Le parcours de Chris Scheuer est celui d’un écorché vif. Après des années de vagabondage, il fait ses premières armes au début des années 1980, dans la revue culte Schwermetall : l’équivalent allemand de Métal hurlant. En 1983, son premier album (« Sheshiva ») le fait vraiment connaître des lecteurs germanophones. Très rapidement, il devient une figure centrale de la scène créative allemande, aux côtés de Matthias Schulteiss.

Dès 1984, lors du premier Comic-Salon Erlangen, dont il réalise l’affiche, il reçoit le prix Max et Moritz du meilleur artiste germanophone : une double consécration précoce et méritée.

S’il est célèbre outre-Rhin, il est également traduit en France : d’abord dans Charlie mensuel en 1984, puis dans Pilote en 1986 et 1987, (À suivre) en 1986 et 1994 ou dans L’Écho des savanes en 1989.

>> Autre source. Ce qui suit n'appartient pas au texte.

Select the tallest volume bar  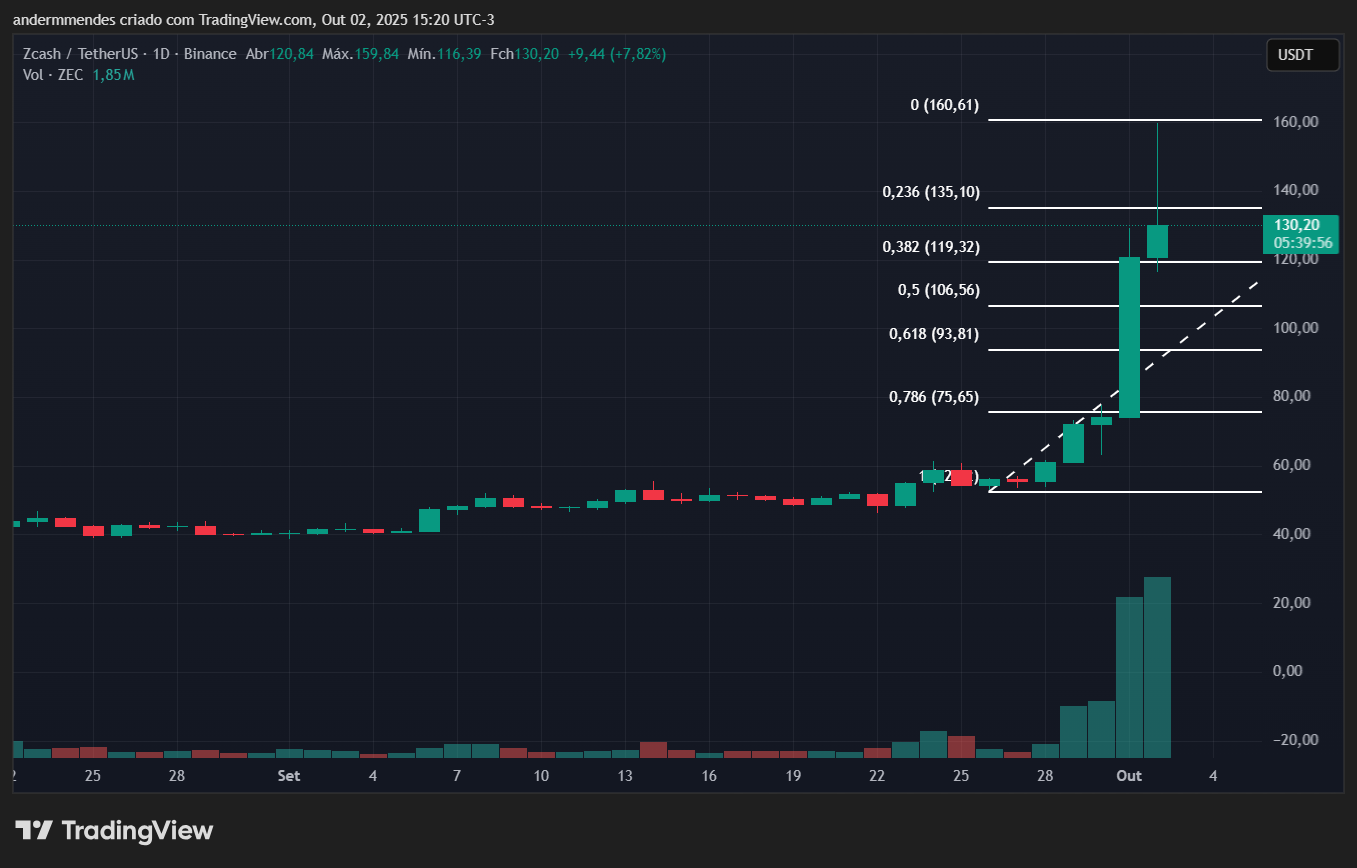coord(1157,666)
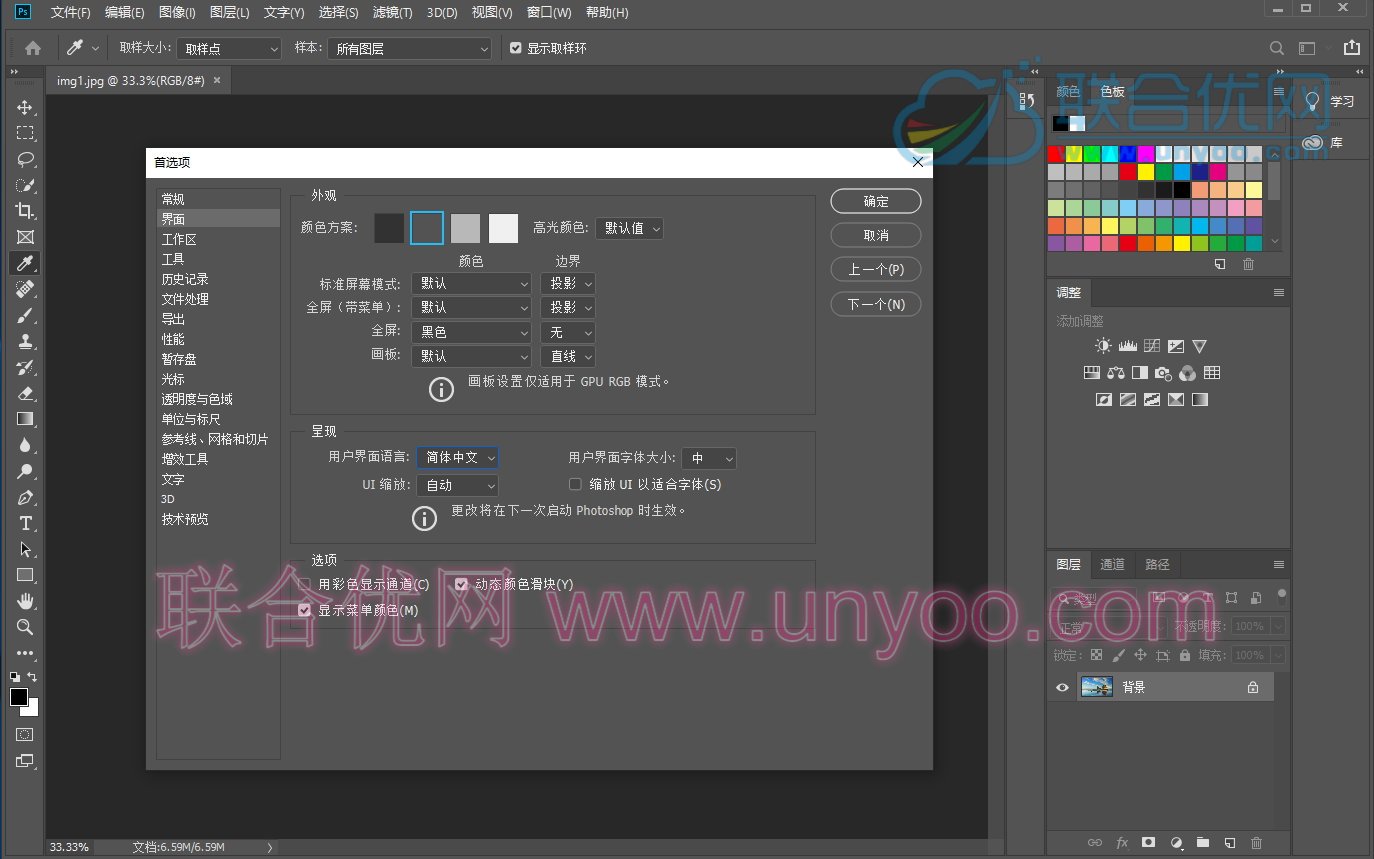Screen dimensions: 1374x859
Task: Select the Lasso tool
Action: click(x=25, y=159)
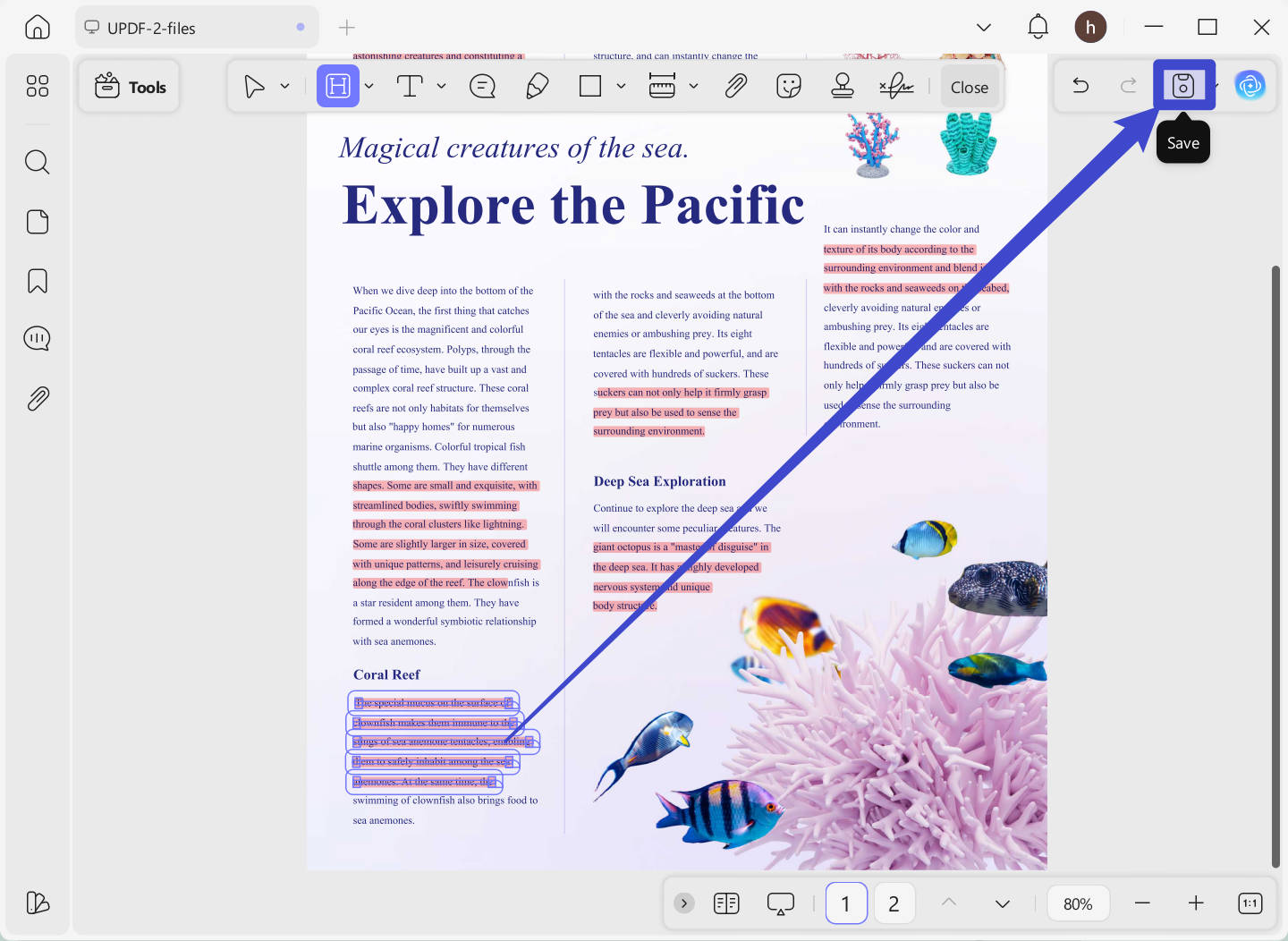1288x941 pixels.
Task: Expand the bottom bar arrow toggle
Action: click(684, 903)
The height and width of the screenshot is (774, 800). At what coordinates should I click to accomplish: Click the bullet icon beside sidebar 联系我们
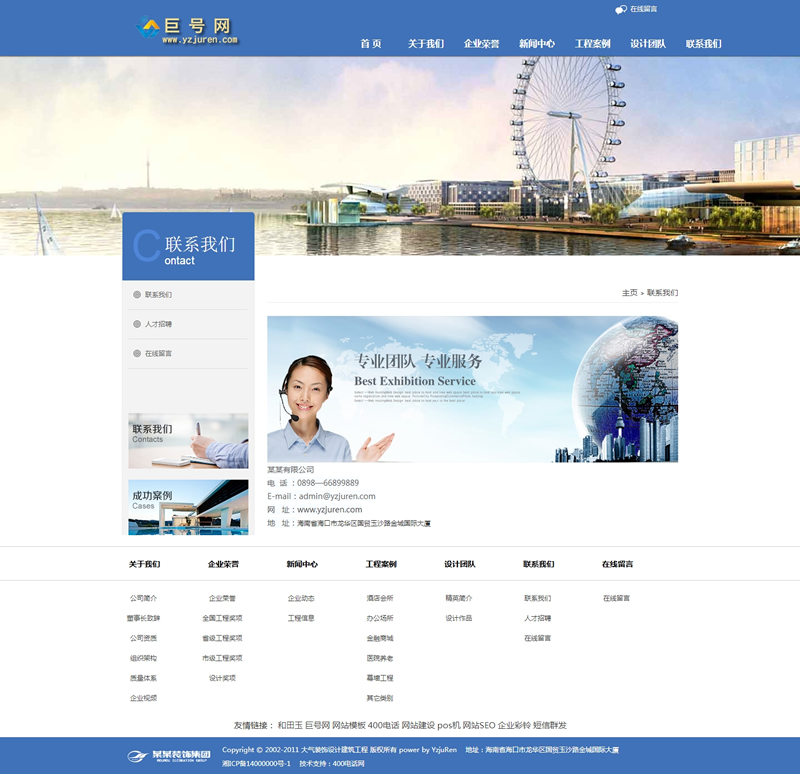[137, 295]
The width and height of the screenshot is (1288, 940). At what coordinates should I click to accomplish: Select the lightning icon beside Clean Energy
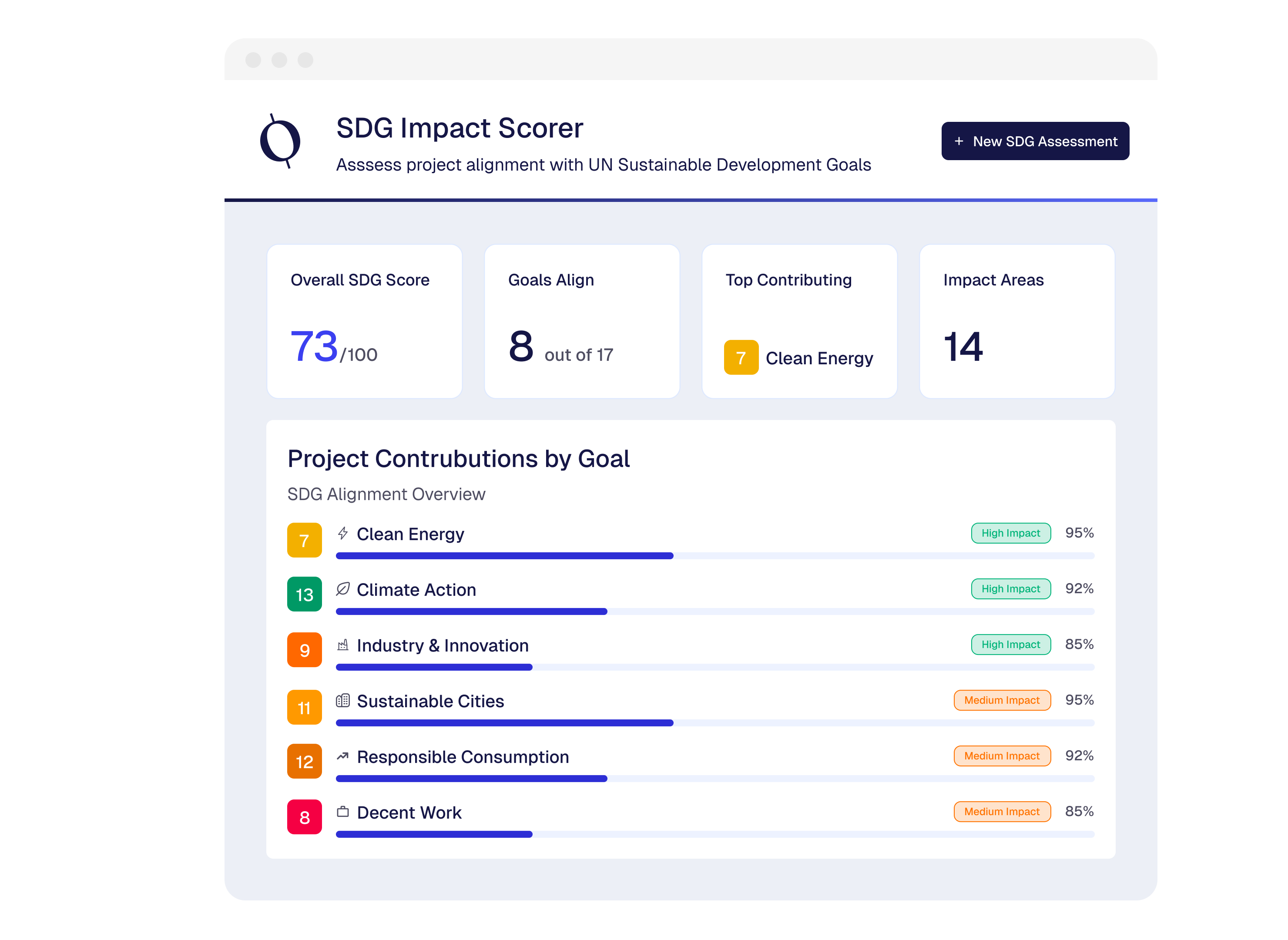(x=342, y=533)
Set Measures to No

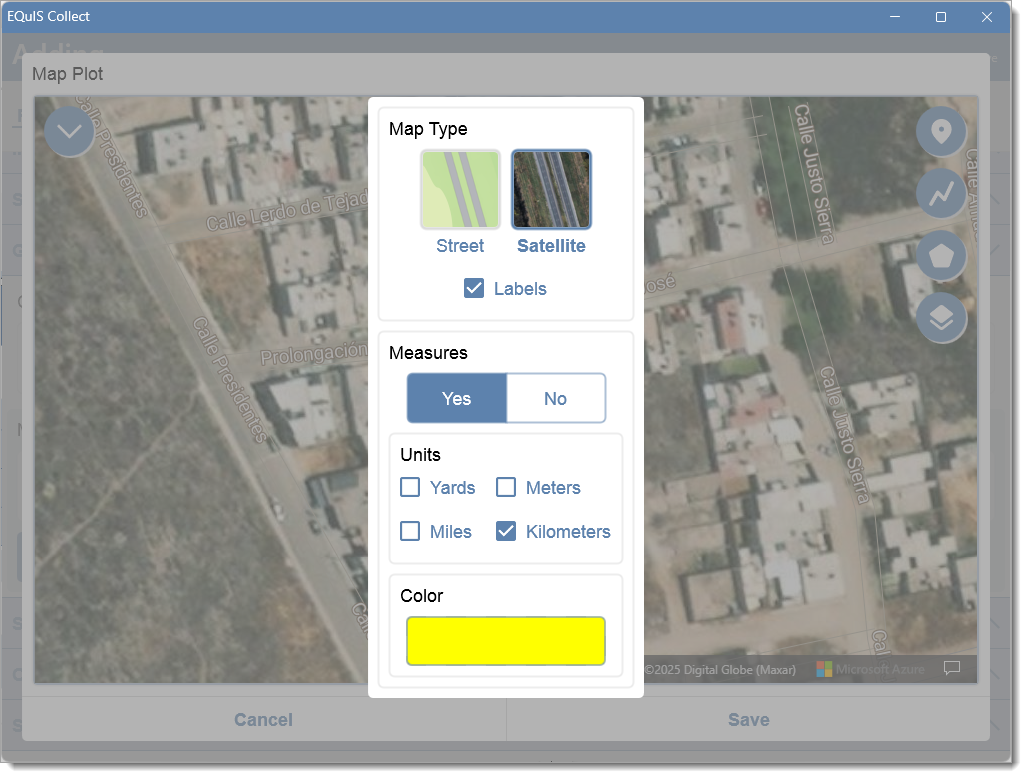coord(555,398)
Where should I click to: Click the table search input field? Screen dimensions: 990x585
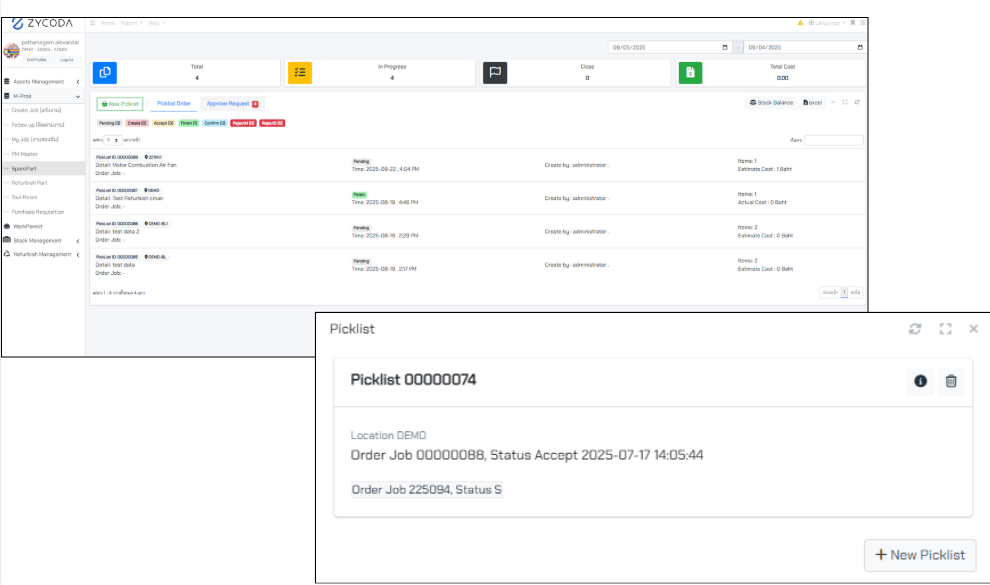coord(833,140)
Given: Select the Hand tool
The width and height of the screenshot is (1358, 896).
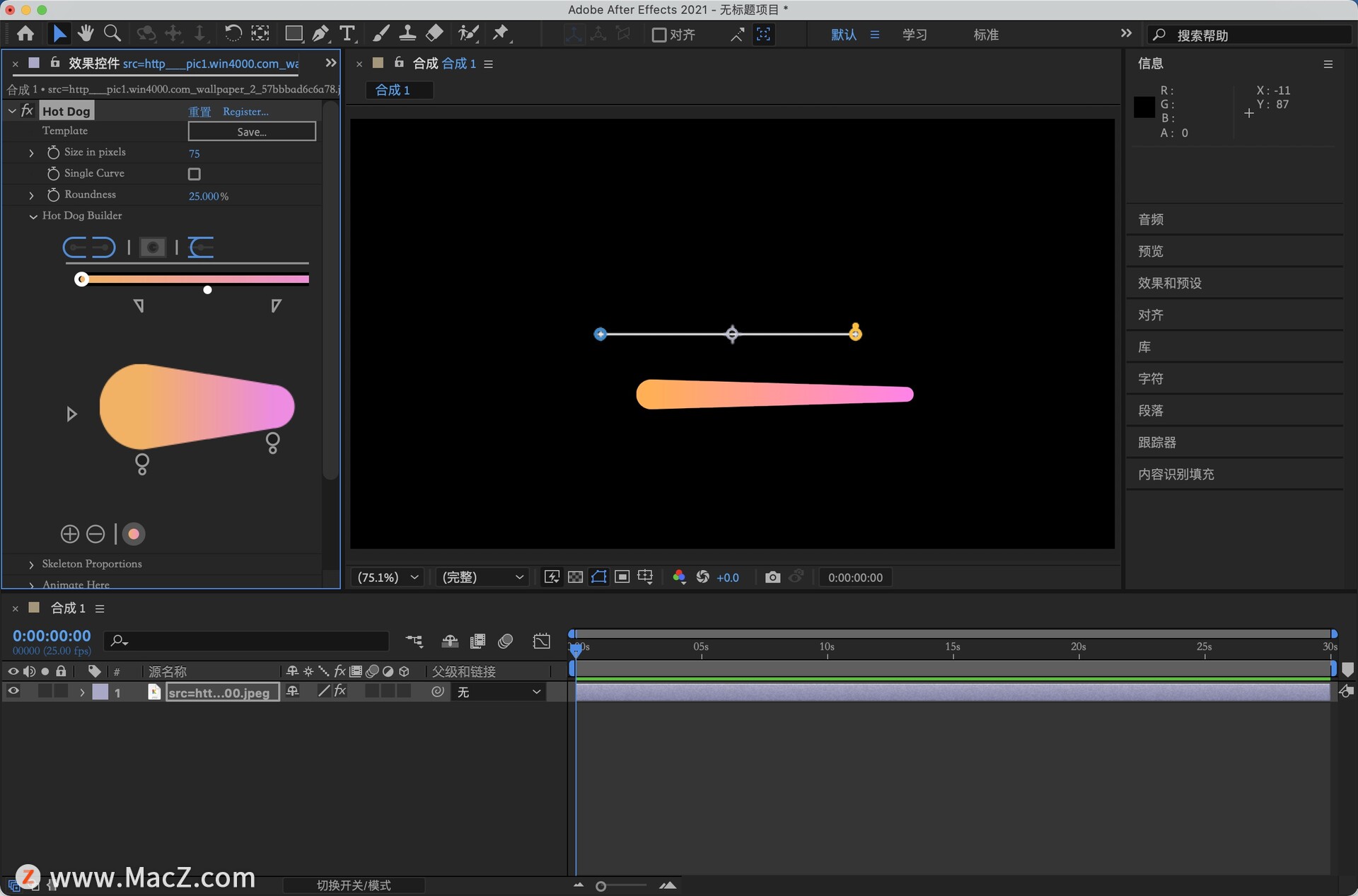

On se souvient de son dessin précis et atmosphérique, proche des illustrations de mode au crayon gras, capable de rendre aussi bien les décors réalistes que les univers oniriques dans les albums « Comme un parfum de Guerlain » aux éditions Magic Strip (1986) — sur un scénario de Wolfgang Mendl — ou de « Marie Jade » (1988) — avec Rodolphe pour les textes — chez Vents d’Ouest : compilation des récits complets proposés dans Charlie mensuel et Pilote.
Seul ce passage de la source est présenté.